Having a positive body image is tough in this digital age. Between exercise videos featuring sculpted fitness gurus and the perfectly angled, filtered, and Photoshopped pictures found on most social media accounts, it’s easy to see how children as young as 8 can struggle with their body image.
Researchers from Chapman University have concluded a study examining the link between satisfaction with appearance and overall satisfaction. The results of their analysis shows that our body image has a major impact on how happy we are.
"Our study shows that men's and women's feelings about their weight and appearance play a major role in how satisfied they are with their lives overall," said Dr. David Frederick, lead author on the study and assistant professor of psychology at Chapman University, in a statement.
Frederick and his colleagues surveyed 12,176 men and women between the ages of 18 and 65. Each participant was asked to complete an online survey regarding body image that was featured prominently on NBCNews.com and Today.com in 2014. Questions focused on personality, beliefs about romantic relationships, self-esteem, TV viewing, and other personal characteristics. Weight and appearance were measured through body mass index readings.
The findings revealed that around 15 percent of men and 20 percent of women were extremely dissatisfied with their weights. Body image was the third strongest predictor of overall life satisfaction among women. The only stronger predictors were their financial situation and satisfaction with their romantic partner. For men, body image was the second strongest predictor of life satisfaction following financial satisfaction.
"These findings are consistent with the emphasis placed on the importance of being slender for women and for appearing athletic and/or lean for men. It would seem therefore, that we still have a long way to go before we achieve the goal of Americans being truly happy with their bodies," wrote Frederick.
Only 24 percent of men and 20 percent of women said they were very or extremely satisfied with their weight and half felt somewhat to extremely satisfied. People who did have a positive body image were more likely to be extroverted, open, and conscientious.
Dissatisfaction with weight also seemed to have a negative impact on each participant’s sex life and self-esteem. Negative body images affected their orientation toward their relationships. Women who indicated dissatisfaction with both their appearance and weight were more likely to suffer from anxiety over their relationship and be fearful that their partner would leave them.
"Body dissatisfaction and anxious attachment styles can lead to an out-of-control spiral and fuel each other. People who are less confident in their appearance become more fearful that their partner will leave, which further fuels their worries about their appearance."

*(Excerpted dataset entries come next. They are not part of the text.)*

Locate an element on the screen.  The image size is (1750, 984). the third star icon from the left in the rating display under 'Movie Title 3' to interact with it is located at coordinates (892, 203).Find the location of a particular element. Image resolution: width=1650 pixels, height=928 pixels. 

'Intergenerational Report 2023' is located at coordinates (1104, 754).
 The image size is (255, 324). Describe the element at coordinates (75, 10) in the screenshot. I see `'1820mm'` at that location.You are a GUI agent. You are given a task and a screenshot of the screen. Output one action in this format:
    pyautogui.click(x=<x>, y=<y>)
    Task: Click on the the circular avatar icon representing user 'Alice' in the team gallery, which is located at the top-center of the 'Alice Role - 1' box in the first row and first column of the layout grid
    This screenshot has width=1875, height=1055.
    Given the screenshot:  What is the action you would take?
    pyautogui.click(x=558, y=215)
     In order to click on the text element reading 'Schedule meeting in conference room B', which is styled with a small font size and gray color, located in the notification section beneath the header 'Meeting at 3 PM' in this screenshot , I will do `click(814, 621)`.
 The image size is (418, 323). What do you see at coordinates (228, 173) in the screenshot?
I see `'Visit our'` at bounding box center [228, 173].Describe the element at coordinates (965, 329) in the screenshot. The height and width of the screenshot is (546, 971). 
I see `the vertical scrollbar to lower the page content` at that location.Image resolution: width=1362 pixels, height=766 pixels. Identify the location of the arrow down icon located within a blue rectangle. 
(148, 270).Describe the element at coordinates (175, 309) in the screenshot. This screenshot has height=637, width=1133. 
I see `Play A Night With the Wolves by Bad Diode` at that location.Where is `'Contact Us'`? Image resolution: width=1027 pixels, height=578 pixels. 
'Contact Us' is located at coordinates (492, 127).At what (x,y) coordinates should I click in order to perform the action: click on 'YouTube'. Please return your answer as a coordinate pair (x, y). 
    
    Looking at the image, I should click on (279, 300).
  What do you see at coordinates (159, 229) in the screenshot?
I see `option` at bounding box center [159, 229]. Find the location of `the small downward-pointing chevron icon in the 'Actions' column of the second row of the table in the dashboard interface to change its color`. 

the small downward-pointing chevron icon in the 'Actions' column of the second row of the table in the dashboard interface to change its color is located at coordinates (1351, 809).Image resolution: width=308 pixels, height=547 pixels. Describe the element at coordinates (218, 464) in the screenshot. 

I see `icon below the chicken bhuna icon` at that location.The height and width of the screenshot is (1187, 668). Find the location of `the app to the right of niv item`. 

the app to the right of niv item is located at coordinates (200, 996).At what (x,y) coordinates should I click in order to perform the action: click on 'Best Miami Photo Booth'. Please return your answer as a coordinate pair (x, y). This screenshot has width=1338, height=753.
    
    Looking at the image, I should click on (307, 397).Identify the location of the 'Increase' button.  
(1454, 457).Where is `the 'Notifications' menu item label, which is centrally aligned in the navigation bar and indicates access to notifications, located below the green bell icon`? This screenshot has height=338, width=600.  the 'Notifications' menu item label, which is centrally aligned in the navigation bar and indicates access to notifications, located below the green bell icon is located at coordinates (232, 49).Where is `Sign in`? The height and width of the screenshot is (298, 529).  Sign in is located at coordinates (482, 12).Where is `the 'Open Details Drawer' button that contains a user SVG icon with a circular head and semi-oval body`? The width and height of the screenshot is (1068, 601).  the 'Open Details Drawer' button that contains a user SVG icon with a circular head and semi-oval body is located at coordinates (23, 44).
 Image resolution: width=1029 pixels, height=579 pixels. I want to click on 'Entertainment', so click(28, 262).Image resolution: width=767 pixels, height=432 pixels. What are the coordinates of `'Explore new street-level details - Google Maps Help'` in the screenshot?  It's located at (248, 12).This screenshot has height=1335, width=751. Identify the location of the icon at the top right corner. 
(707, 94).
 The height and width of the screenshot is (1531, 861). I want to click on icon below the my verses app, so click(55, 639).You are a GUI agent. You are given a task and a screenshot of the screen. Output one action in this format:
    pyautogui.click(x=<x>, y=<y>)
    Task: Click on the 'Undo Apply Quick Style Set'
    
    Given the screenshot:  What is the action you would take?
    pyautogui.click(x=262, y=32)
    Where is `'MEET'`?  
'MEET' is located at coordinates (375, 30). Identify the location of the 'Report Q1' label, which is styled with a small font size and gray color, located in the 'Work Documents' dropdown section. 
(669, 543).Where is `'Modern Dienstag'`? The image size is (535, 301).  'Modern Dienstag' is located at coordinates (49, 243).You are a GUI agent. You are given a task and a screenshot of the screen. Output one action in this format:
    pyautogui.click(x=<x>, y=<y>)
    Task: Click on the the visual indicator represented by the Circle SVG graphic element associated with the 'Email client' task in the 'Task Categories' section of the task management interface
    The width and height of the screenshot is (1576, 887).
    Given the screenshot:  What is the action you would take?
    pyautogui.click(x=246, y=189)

Although this research clearly outlines some of the undesirable effects of a negative body image, outcomes tied to dissatisfaction with appearance could be much more detrimental for our health. According to the American Psychological Association, problems with body image can result in both mental and physical health consequences, including eating disorders and obesity in children and adults.
Source: Swami V Morse P, Sandhu G, Frederick D. Correlates of Appearance and Weight Satisfaction in a U.S. National Sample: Personality, Attachment Style, Television Viewing, Self-esteem, and Life Satisfaction. Body Image. 2016.